7. Wendell is obsessed with the memory of his first childhood love, Penelope, a teenage inmate of the island who commits suicide before the opening of Blue Asylum. How does his unrequited love of Penelope affect Wendell’s feelings for Iris? What first draws him to her? If his parents had been more involved in his life, do you think Wendell would have felt the same about the two women? Why or why not?
8. In what ways does Wendell identify with the inmates at Sanibel? How does he set himself apart from them?
9. The relationships in this novel are beautifully and authentically rendered—they are complicated and complex and rarely what they first appear to be. Discuss Dr. Cowell’s relationship with his wife and child, and also with the inmates collectively. Do you think the Cowells love each other? Do you think Dr. Cowell loves his work more or less than his family, and why? Use examples from the novel to justify your opinion.
10. Lydia tells Iris that the latter’s love for Ambrose means “God still sees you not as a lunatic but as His child” (p. 123). Identify the role that religion plays in the novel, including the characters’ expressions of faith and religious feeling.

● List of tasks
1: List every character mentioned by name in the reading guide above.
2: Reproduce a passage of the reading guide above word for word. Start at the words "9. The relationships" and end after the words "justify your opinion.".
The material that comes next plays no part in this exercise.

● Information provided
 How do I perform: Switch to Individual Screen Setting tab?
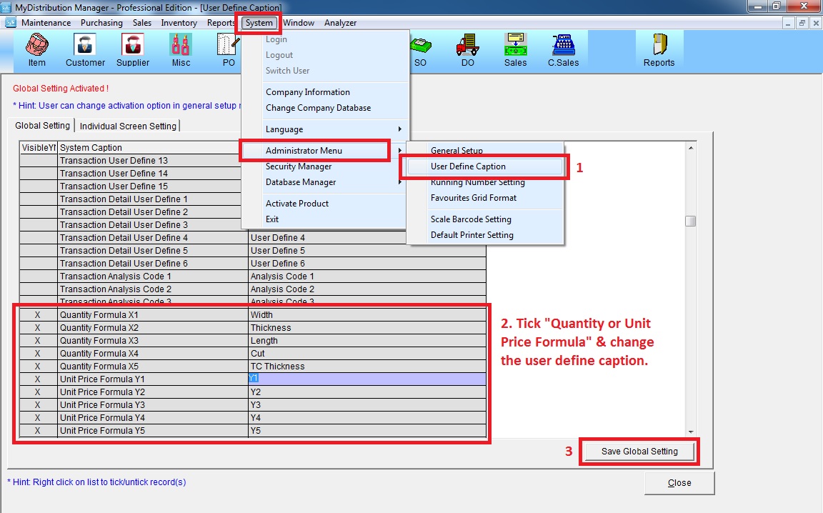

● The answers
1: Wendell, Penelope, Iris, Dr. Cowell, Lydia, Ambrose

2:
9. The relationships in this novel are beautifully and authentically rendered—they are complicated and complex and rarely what they first appear to be. Discuss Dr. Cowell’s relationship with his wife and child, and also with the inmates collectively. Do you think the Cowells love each other? Do you think Dr. Cowell loves his work more or less than his family, and why? Use examples from the novel to justify your opinion.